◆ Document segment:
►

Data wasn’t the answer. The Mint-like approach, Bosworth had realized, was working more like a stick than a carrot. “All these people would enter their height and weight and lab data, and immediately we would tell them, ‘You suck. You’re overweight, your blood pressure is too high, your cholesterol is too high, you must change.’ They were gone in 60 seconds,” says Bosworth. “They know what it’s doing to their life expectancy, and they still are not doing the right thing.”

That’s when Keas finally had its “come-to-Jesus moment,” Bosworth says. And one of its saviors was Chris York, a twenty-something Stanford graduate with a bachelor’s degree in psychology and three years of training in user experience design and behavior change. “He was just a kid, an intern when he started, but he knew about behavior modification,” says Bosworth. “I said, ‘Is it possible to build something that does work?’ He said, ‘You bet.’ And I said, ‘Okay, as of now you are in charge of the user experience on Keas.'”

York was promoted to product manager. And by November 1, 2010, Keas had rolled out a completely overhauled health advisory program for 1,000 employees of its first beta-test customer, Quest Diagnostics. In York’s scheme, every Mint-like element had been removed; every piece of negative feedback was replaced with some kind of positive reinforcement. It was, in essence, a game.

“What happened was astonishing,” Bosworth says. Employee engagement rates went through the roof. Under the old system, fewer than 1 percent of employees at participating companies ever posted to Keas’s Facebook-like news feed; now 30 to 40 percent posted every week. And there was very little attenuation over time.

On the strength of those results, says Bosworth, Keas “went hastily into the process of what, in this industry, is called pivoting, which is a polite way of saying that you as an entrepreneur got it wrong, but luckily for you, you had some cash left in the bank and you can start over and get it right.”

◄

◆ Material shown:
►

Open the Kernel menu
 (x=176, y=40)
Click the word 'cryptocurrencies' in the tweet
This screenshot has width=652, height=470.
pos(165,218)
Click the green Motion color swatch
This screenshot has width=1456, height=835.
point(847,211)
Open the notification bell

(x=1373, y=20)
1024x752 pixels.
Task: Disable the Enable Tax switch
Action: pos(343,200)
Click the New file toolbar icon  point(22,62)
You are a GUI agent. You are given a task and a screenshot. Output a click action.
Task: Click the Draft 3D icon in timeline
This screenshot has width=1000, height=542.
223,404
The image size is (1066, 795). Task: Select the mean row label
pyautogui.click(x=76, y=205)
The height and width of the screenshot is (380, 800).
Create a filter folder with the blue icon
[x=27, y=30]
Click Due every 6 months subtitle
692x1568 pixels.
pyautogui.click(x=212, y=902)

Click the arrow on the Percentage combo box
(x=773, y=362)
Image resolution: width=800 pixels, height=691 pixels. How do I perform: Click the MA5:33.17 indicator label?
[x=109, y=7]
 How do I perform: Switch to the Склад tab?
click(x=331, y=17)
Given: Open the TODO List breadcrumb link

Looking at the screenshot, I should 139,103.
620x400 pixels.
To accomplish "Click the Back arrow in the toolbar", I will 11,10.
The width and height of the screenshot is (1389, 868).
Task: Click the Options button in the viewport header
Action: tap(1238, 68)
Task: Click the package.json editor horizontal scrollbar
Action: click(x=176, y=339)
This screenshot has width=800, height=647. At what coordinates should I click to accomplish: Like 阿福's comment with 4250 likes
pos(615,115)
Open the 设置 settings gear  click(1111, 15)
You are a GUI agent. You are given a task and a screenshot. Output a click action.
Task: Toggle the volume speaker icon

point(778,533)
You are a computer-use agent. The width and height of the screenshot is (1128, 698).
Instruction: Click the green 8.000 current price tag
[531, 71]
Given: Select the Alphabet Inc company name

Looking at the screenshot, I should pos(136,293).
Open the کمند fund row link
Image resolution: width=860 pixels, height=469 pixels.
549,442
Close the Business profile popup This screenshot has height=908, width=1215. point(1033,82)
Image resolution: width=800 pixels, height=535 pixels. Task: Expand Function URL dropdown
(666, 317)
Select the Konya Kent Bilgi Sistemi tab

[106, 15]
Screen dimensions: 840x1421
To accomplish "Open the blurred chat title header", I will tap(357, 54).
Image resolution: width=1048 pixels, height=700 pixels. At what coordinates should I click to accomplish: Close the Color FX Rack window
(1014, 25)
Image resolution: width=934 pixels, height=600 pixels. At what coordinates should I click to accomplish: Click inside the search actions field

◄

◆ Work required:
Pick up the account of Keas's turn from data to a game-based health program after its last sentence and continue it.

◆ Answer below:
The Keas community site developed for Quest Diagnostics

Keas’s new program works roughly like this: employees at participating companies cluster into teams of six people each, and the teams compete against each other to rack up points. Team members earn points by completing specific health-friendly actions, such as exercising five times a week, avoiding fried foods, or filling out online quizzes and health assessments. Team members can track the progress of their teammates and rival teams at their company’s private Keas portal site, where every accomplishment shows up as a post. After a set period—usually 100 days—the winning team gets a cash prize or some other incentive, and the game starts over.

At Pfizer, where 1,600 employees participated in a 12-week pilot test of the Keas program, 33 percent of participants posted to the Keas portal’s social feed—about three times the average participation rate for enterprise collaboration tools, according to the company. At the beginning of the test, only 15 percent of participants said they engaged in healthy behaviors like not smoking, exercising five times a week, and eating at least five servings of fruits and vegetables a day. By the end of the Pfizer test, that had risen to 35 percent.

Bosworth attributes such results to simple psychology. For every accomplishment—every swim, quiz, or yoga class—the game offers positive feedback. “Games are basically dopamine,” Bosworth says, referring to one of the endorphins that … Next Page »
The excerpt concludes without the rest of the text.